29/04/22

Era um dia comum. Mas o que é um dia comum? Nunca é apenas um dia comum. Só vamos perceber se foi um dia simples ou extraordinário depois dele ter acabado.

Era um dia normal. Tudo acontecia na frequência adequada, calma. No meio da tarde uma reunião de pais na escola do filho. Escola nova do filho. Ele no sexto ano do ensino fundamental 2. Agora separados por ciclos, ele precisou sair da que ele já estava habituado. Escola em que eu estudei. Da primeira série ao terceiro ano do ensino médio. Todas as minhas lembranças escolares são dali. Ele com certa dificuldade de adaptação pelo combo escola nova/ amizades novas/ ciclo escolar novo/ pós dois anos de pandemia sem contato com pessoas fora da bolha/ introversão/ pré adolescência. Ufa! Se tivesse dado tudo certo, com certeza estaria tudo errado por baixo do pano. Aliás, isso é importantíssimo! Reconhecer que tem algo errado, algo que precisa de conserto, de ajustes, de reparo, de dedicação para poder fluir. Nisso de reconhecer as limitações, as particularidades de cada um, nossa geração, com fé, se encaminha para dar o acolhimento que tanto desejamos e não tivemos no passado. Cada colo que ofereço para minhas crianças, me rasgam por não ter tido colo também. Cada ferida que os ajudo a cuidar, me ferem por não ter tido ninguém enxergando as minhas. Cada dor deles, me dói em dobro por não curado as minhas e por não ter podido evitar as deles.

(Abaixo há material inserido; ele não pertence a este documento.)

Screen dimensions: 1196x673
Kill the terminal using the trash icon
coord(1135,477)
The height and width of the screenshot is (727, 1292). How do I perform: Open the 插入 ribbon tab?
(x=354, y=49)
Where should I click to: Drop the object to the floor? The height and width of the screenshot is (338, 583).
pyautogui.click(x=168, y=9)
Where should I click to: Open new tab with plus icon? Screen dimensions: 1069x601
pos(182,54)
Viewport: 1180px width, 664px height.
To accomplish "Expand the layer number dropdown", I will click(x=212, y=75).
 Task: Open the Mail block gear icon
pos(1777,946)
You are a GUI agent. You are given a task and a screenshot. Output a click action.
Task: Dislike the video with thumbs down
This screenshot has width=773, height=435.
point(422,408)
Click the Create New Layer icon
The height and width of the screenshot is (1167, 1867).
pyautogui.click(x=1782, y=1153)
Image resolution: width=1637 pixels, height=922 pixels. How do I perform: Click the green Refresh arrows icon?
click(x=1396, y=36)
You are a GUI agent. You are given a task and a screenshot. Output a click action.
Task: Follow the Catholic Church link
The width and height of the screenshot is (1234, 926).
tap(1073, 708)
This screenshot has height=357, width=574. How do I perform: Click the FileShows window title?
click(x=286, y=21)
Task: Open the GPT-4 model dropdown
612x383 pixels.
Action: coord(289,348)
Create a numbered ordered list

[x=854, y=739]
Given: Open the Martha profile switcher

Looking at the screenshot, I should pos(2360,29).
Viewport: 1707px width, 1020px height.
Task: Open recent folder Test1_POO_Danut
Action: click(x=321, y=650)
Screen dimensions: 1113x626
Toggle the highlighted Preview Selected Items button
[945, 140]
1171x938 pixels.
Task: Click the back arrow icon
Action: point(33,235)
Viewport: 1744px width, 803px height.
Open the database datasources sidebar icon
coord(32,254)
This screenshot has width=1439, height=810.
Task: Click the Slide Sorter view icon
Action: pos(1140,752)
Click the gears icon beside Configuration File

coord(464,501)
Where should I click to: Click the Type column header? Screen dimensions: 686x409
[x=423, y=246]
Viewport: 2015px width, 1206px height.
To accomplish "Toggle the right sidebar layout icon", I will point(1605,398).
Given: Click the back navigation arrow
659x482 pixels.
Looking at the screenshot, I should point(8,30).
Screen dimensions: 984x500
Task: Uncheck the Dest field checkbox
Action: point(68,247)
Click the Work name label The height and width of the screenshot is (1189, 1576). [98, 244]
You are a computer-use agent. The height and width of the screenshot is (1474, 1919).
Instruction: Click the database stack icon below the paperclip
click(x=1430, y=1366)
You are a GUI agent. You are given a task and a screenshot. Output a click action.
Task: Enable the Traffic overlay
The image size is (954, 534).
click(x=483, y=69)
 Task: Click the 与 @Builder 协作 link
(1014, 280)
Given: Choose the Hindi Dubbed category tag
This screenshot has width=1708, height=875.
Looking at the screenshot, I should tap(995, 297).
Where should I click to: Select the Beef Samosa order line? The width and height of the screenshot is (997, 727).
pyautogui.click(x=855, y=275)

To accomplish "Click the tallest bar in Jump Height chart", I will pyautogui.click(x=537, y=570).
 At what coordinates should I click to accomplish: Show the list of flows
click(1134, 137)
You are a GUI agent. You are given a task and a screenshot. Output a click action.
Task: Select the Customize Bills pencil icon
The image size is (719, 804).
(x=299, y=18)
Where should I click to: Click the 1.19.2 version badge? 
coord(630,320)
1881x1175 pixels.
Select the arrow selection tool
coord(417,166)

Era um dia percorrendo um caminho habitual. Abrindo o leque das infinitas possibilidades, singularidades, pluralidades, comecei observar também as belezas corriqueiras, cotidianas. Eu queria ter como fotografar as belezas que enxerguei no caminho. A parede cheia de trepadeiras, os homens trabalhando em uma obra para consertar um encanamento jorrando água no meio do concreto, as linhas bem desenhadas da lombada, a câmera de segurança redondinha de uma casa, o alinhamento do ponto de ônibus e uma fila de carros que seguia, o cone de trânsito, o telhado do conjunto de casinhas, as nuvens bem escuras encobrindo as nuvens claras, o horizonte de construções aleatórias e sincronizadas, o semblante terno do rapaz empinando pipa sozinho no meio da rua (o que será que estava passando na cabeça dele?). Por que será que fiquei sem jeito de oferecer ajuda para a moça que abria o portão com uma bebezinha no colo? Por que não vemos tantos detalhes no cotidiano? A vida é incomensurável!